During his teens, Wang worked for Quora as a software programmer. He briefly attended the Massachusetts Institute of Technology (MIT) and had an internship at the high-frequency trading firm Hudson River Trading, but dropped out of MIT to co-found Scale AI in 2016.

== Career ==
In 2016, Wang and Lucy Guo co-founded Scale AI, an artificial intelligence company that provides data labeling and model evaluation services to develop AI applications. Former Amazon executive Jeff Wilke served as an advisor to Wang. In 2021, the company's valuation hit $7.3 billion, briefly giving Wang a $1 billion net worth, as he owned 15% of the company. Scale AI has received defense contracts from the United States Armed Forces, and has been tapped by the Pentagon's Chief Digital and Artificial Intelligence Office to test and evaluate the safety and reliability of large language models for military planning and decision-making.

Wang joined the board of Expedia Group in 2023. In July 2023, Wang testified before a House Armed Services subcommittee hearing, speaking on the challenges and potential solutions that the U.S. government faced in adopting AI.

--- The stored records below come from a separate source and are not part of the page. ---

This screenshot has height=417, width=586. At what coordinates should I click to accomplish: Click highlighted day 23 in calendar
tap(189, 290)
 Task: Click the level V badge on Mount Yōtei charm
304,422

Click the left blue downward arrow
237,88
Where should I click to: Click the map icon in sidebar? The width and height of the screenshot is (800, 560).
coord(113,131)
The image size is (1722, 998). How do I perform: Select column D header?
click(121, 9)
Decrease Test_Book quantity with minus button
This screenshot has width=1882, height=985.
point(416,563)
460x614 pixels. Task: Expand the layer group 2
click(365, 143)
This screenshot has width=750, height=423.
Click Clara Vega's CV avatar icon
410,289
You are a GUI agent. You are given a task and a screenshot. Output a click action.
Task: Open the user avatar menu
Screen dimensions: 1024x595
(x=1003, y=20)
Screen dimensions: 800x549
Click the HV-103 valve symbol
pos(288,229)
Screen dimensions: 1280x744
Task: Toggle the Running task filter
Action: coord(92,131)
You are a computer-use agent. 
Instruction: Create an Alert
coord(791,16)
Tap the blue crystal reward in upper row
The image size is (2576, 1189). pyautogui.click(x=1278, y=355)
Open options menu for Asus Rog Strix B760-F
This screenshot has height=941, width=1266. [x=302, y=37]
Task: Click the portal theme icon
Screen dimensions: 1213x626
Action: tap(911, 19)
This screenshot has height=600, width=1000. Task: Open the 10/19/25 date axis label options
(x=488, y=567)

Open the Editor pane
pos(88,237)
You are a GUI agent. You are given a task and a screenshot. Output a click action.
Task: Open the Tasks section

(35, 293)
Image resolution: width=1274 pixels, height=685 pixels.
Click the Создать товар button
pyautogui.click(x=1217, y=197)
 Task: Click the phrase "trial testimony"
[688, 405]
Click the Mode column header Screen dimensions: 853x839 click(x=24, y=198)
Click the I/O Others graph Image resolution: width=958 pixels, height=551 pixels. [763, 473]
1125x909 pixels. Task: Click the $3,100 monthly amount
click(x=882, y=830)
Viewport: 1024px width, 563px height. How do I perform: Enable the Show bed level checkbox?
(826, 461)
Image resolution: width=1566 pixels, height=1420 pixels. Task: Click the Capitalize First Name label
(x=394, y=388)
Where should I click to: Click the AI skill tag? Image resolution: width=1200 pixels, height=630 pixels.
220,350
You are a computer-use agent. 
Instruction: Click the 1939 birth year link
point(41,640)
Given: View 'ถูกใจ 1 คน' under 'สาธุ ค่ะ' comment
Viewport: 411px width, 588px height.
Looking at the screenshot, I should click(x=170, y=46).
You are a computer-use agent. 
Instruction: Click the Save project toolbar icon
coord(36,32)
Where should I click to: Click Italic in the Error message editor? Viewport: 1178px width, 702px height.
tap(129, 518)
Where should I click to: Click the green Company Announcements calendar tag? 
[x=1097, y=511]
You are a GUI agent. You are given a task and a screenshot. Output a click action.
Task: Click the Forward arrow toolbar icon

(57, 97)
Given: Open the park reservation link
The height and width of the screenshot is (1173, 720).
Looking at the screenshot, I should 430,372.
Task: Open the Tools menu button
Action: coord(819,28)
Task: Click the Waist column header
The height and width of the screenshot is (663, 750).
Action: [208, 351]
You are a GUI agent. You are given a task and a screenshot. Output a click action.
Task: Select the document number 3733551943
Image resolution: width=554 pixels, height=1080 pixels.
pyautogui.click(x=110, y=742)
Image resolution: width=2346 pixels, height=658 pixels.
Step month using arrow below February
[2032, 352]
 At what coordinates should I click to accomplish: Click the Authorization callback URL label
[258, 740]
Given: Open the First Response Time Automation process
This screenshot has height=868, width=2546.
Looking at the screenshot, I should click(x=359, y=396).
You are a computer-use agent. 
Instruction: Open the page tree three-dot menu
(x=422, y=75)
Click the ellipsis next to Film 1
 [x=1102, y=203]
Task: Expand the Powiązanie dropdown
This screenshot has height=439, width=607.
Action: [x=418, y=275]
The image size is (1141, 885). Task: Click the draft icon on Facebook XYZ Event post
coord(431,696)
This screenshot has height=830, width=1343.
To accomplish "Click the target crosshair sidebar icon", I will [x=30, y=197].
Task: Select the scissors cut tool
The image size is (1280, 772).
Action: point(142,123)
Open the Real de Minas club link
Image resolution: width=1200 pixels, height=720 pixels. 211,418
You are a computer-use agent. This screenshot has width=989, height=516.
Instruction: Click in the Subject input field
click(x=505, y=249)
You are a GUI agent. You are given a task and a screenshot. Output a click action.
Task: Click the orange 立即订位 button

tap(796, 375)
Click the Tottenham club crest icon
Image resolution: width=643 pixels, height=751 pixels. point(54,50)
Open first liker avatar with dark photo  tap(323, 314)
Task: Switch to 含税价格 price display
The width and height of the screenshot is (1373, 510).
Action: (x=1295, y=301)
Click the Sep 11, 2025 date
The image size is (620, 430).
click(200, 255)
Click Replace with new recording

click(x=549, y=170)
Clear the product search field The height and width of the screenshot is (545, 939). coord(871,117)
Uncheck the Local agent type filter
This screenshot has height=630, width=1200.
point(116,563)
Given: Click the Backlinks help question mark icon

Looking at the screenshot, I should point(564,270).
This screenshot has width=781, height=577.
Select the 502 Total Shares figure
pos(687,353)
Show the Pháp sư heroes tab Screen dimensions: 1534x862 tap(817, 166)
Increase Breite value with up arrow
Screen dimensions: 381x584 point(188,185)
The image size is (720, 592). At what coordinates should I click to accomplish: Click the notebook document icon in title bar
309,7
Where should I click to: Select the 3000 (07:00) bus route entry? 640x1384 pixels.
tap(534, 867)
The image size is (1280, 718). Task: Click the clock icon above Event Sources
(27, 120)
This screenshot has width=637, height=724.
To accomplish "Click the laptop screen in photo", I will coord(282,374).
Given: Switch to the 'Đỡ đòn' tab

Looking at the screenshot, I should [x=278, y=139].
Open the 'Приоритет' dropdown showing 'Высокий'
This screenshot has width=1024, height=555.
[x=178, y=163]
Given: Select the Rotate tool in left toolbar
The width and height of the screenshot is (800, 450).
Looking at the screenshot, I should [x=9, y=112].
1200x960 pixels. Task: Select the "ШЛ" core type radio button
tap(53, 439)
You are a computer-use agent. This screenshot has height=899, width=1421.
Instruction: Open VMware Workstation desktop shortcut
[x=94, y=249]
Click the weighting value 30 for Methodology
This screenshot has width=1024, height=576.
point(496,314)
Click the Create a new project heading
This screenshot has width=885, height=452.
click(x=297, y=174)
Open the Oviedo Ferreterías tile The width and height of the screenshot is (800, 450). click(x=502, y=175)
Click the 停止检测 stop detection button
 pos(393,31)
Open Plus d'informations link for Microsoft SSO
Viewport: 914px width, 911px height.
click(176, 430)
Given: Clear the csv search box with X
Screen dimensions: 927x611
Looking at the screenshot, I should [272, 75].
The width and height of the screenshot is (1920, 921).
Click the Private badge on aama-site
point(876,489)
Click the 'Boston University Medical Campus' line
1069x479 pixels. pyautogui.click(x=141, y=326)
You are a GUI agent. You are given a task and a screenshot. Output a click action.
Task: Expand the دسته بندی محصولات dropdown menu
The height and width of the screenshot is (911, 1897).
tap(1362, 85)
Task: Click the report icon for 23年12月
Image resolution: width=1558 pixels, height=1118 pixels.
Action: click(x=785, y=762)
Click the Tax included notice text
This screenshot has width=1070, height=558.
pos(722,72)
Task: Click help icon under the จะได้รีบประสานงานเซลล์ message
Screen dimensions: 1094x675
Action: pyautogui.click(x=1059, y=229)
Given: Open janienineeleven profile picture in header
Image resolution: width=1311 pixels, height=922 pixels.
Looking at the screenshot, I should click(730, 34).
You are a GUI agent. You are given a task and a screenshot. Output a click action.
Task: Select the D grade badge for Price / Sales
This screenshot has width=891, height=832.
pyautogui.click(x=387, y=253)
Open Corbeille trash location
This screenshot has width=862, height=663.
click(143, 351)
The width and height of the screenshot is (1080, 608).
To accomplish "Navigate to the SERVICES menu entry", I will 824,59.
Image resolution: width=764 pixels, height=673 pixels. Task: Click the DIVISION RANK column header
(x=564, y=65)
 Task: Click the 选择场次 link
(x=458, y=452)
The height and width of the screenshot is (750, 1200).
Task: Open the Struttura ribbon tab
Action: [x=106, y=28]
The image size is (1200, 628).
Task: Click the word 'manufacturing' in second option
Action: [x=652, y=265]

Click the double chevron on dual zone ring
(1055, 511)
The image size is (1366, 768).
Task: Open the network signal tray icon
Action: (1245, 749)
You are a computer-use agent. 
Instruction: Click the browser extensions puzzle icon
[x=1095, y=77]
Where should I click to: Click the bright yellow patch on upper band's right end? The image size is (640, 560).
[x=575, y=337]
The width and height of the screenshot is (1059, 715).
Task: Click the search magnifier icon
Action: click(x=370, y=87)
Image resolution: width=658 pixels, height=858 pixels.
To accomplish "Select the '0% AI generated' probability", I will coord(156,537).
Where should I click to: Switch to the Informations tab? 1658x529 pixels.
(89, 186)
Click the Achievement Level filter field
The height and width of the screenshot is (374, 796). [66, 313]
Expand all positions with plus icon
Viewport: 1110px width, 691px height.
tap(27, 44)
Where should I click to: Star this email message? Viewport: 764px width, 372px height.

Wang introduced a hiring approach he called “merit, excellence, and intelligence” (MEI) in June 2024, explicitly framing it in opposition to corporate diversity, equity, and inclusion (DEI) programs. The announcement drew praise from figures including Elon Musk and Coinbase CEO Brian Armstrong, while DEI researchers said it mischaracterized how diversity initiatives actually functioned.

In January 2025, Wang was among a group of tech-based founders and chief executive officers at the second inauguration of Donald Trump. He also wrote a letter directly to President Trump, stating that “America must win the AI war.” Later in the month, Wang spoke at the World Economic Forum, highlighting the AI race between the United States and China, specifically surrounding the capabilities of DeepSeek. In February 2025, Wang met with multiple world leaders, including UK Prime Minister Keir Starmer, Indian Prime Minister Narendra Modi, French President Emmanuel Macron, and United States House of Representatives speaker Mike Johnson, who also oversees the House Bipartisan Task Force on Artificial Intelligence, speaking to them about global cooperation surrounding AI. In June 2025, Meta Platforms purchased 49% of Scale AI and Wang moved to work for Meta. He stepped down as CEO of Scale but remained on the board of Scale AI. Meta announced that it will invest $14.3 billion in Scale AI, which will be overseen by Meta Superintelligence Labs.

==Personal life==
During the height of the COVID-19 pandemic, Wang was roommates with his friend Sam Altman, the chief executive officer of OpenAI.

== Recognition ==
In 2018, Wang was named to Forbess 30 Under 30 list in the Enterprise Technology category. He was named to the same list in 2021. He was also named to the Time 100 Next, which recognizes emerging leaders who are shaping the future of their fields, and to the Time 100 AI list.